(Data items)

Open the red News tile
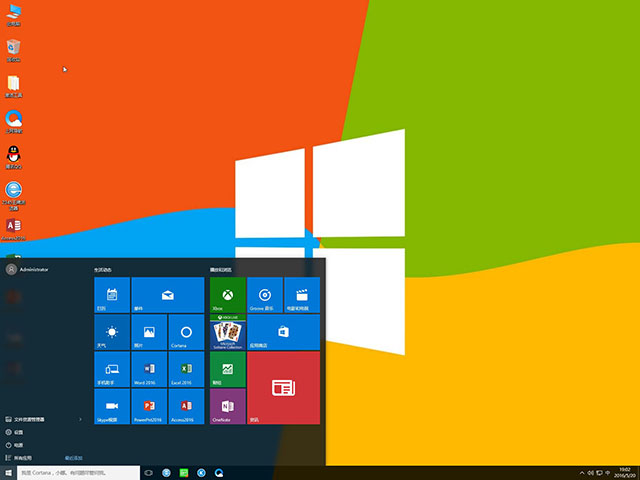This screenshot has width=640, height=480. 283,388
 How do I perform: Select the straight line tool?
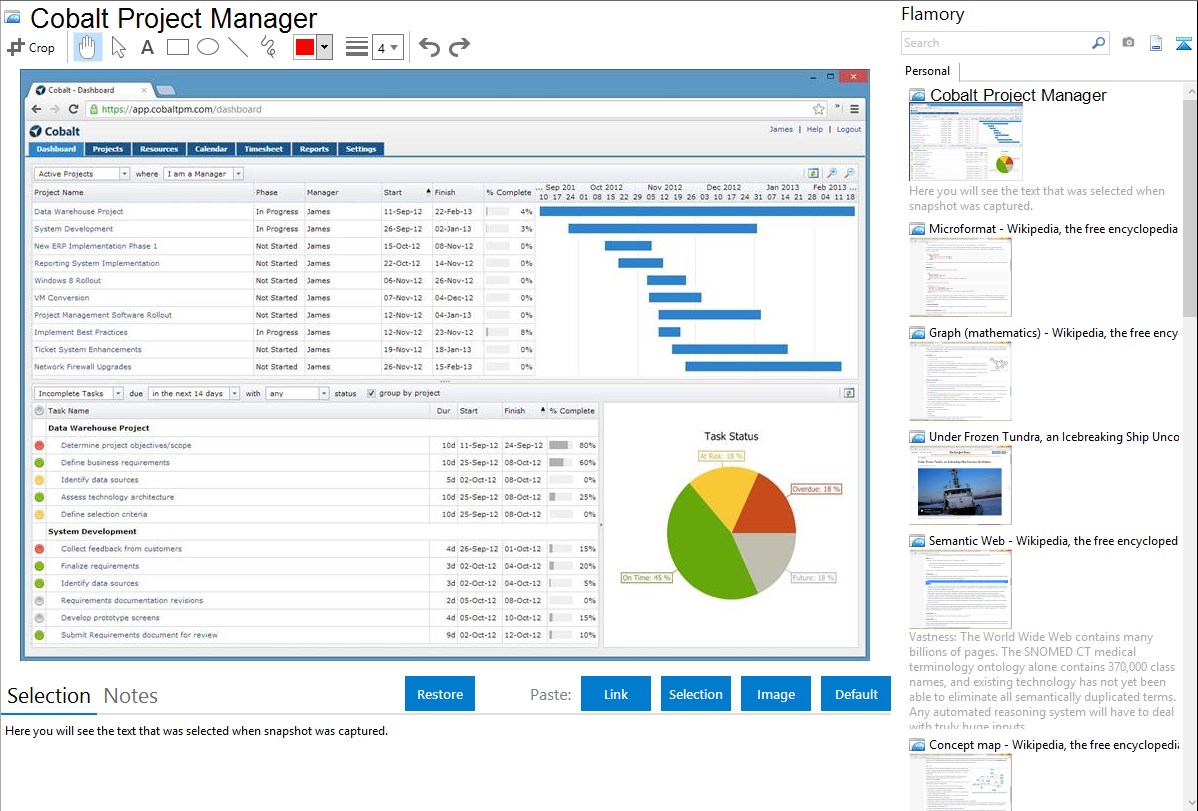coord(238,47)
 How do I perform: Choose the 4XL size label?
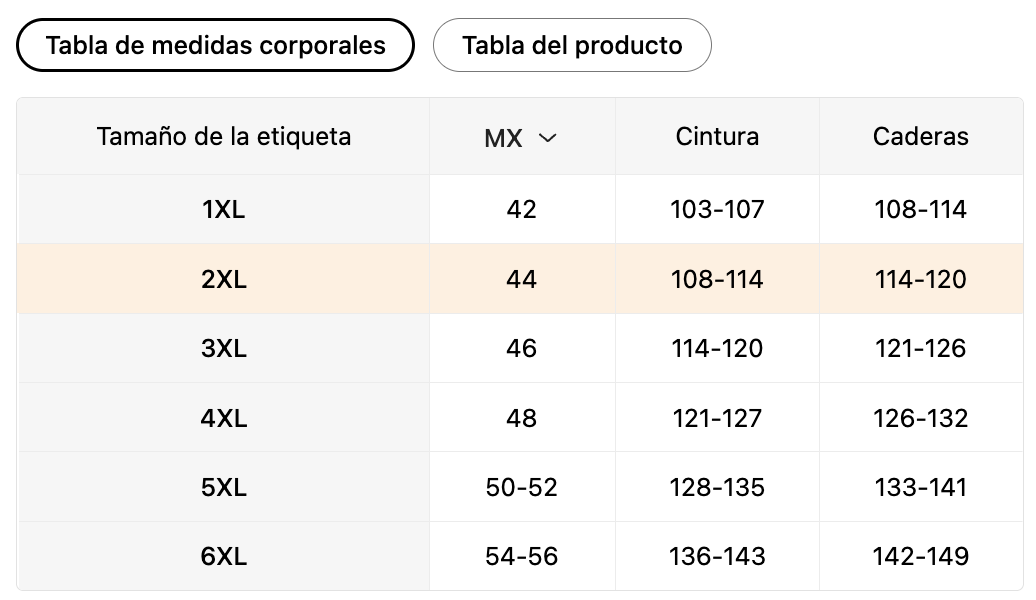223,417
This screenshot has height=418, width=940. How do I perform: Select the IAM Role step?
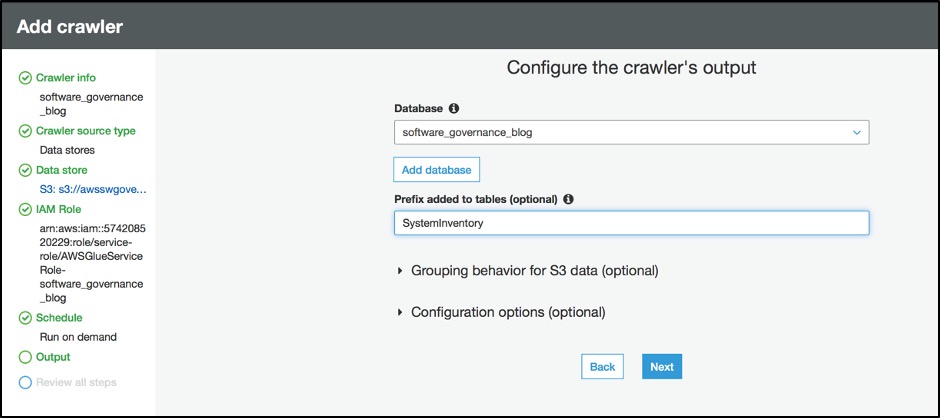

Instructions to follow
Output the records verbatim without pictures.

Solution for this problem
Open the red News tile
This screenshot has width=640, height=480. 283,388
 How do I perform: Select the straight line tool?
coord(238,47)
 How do I perform: Choose the 4XL size label?
223,417
This screenshot has height=418, width=940. How do I perform: Select the IAM Role step?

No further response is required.